Three days. That’s all it took for Arattai, Zoho’s homegrown messaging app, to go from a low-key experiment to a phenomenon. In September, sign-ups shot up from 3,000 a day to 330,000—a 100-fold surge that forced the company to add infrastructure and fine-tuning code on the fly. The team had planned a big release for November—with new features and a marketing push. Instead, they found themselves in the middle of an exponential storm, working flat out to keep pace.

The trigger? A public endorsement from Union Education Minister Dharmendra Pradhan on September 24, urging citizens to adopt Indian-made apps under the Swadeshi push. Days earlier, IT Minister Ashwini Vaishnaw announced he had switched to Zoho’s productivity suite for official work. These catapulted Arattai—Tamil for ‘casual chat’—to the top of app store charts, ahead of WhatsApp and others.
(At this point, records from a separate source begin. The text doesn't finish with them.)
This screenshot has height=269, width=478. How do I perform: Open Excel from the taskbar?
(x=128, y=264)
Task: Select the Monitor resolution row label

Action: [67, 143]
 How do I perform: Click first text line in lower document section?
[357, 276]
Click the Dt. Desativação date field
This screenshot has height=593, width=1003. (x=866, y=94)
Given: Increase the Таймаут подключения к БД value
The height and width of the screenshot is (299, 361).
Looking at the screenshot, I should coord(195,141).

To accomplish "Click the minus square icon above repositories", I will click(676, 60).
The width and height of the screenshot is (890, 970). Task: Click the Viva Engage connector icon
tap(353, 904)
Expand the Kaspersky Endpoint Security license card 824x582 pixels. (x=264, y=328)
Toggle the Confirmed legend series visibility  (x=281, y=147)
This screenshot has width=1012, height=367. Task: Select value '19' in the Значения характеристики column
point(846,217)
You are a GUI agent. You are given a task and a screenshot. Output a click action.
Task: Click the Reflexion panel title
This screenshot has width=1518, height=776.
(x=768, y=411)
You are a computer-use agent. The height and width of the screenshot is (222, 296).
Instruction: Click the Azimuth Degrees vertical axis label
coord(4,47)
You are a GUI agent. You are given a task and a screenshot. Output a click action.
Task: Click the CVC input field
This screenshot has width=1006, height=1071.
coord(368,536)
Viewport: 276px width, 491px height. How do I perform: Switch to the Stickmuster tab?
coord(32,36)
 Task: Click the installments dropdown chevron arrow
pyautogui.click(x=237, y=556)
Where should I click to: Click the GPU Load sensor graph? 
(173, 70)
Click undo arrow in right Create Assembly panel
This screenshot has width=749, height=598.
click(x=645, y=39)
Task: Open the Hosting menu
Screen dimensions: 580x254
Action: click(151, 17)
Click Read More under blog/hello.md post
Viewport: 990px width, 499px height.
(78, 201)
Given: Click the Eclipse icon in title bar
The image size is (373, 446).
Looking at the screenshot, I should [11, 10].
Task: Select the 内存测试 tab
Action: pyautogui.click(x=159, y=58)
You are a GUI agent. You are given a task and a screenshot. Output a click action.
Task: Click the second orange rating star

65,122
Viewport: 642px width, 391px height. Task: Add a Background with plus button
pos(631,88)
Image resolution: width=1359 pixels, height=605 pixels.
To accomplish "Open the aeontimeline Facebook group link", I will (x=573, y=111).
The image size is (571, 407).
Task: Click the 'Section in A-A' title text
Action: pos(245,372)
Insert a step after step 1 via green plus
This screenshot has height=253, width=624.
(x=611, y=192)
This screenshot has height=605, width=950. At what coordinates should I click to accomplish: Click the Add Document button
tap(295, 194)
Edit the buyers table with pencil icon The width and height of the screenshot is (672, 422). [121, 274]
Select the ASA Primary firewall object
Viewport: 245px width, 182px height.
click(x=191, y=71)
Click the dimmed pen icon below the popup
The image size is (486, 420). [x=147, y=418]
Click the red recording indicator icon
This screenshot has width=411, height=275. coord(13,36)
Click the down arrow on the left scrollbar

Launched in 2021, Arattai now sells itself on two promises: Spyware-free and Made in India. In a market where Meta-owned WhatsApp faces scrutiny for monetising user data, Zoho pledges never to sell or mine personal information. All data stays in India, and the app remains ad-free. Its look and feel mirror WhatsApp, but with a privacy-first philosophy—and now also with end-to-end encryption for calls and direct chats.

The company has plans for a Zoho Pay integration, allowing users to make UPI payments, transfer money and pay bills within the chat interface—a move that positions Arattai as a challenger to Paytm, Google Pay and WhatsApp Pay.

Next, Zoho is embedding AI-powered features through its in-house Zia AI, offering smart replies, predictive typing and language translation. Regional language support and voice assistants are also on the roadmap to deepen adoption beyond metros. Finally, Zoho aims to integrate Arattai with its broader suite of productivity tools, creating a seamless bridge between personal and business communication.

Over almost three decades, Zoho has brought to the market more than 55 products and services powering businesses globally—CRM, finance, HR, and productivity tools used by over 100 million users in close to 150 countries. With offices in 80 countries and data centres across the US, Europe, India and Australia, Zoho has built a global footprint. “We’ve been doing this for 30 years now—building in India for the world,” Vembu tells Forbes India in an exclusive interview.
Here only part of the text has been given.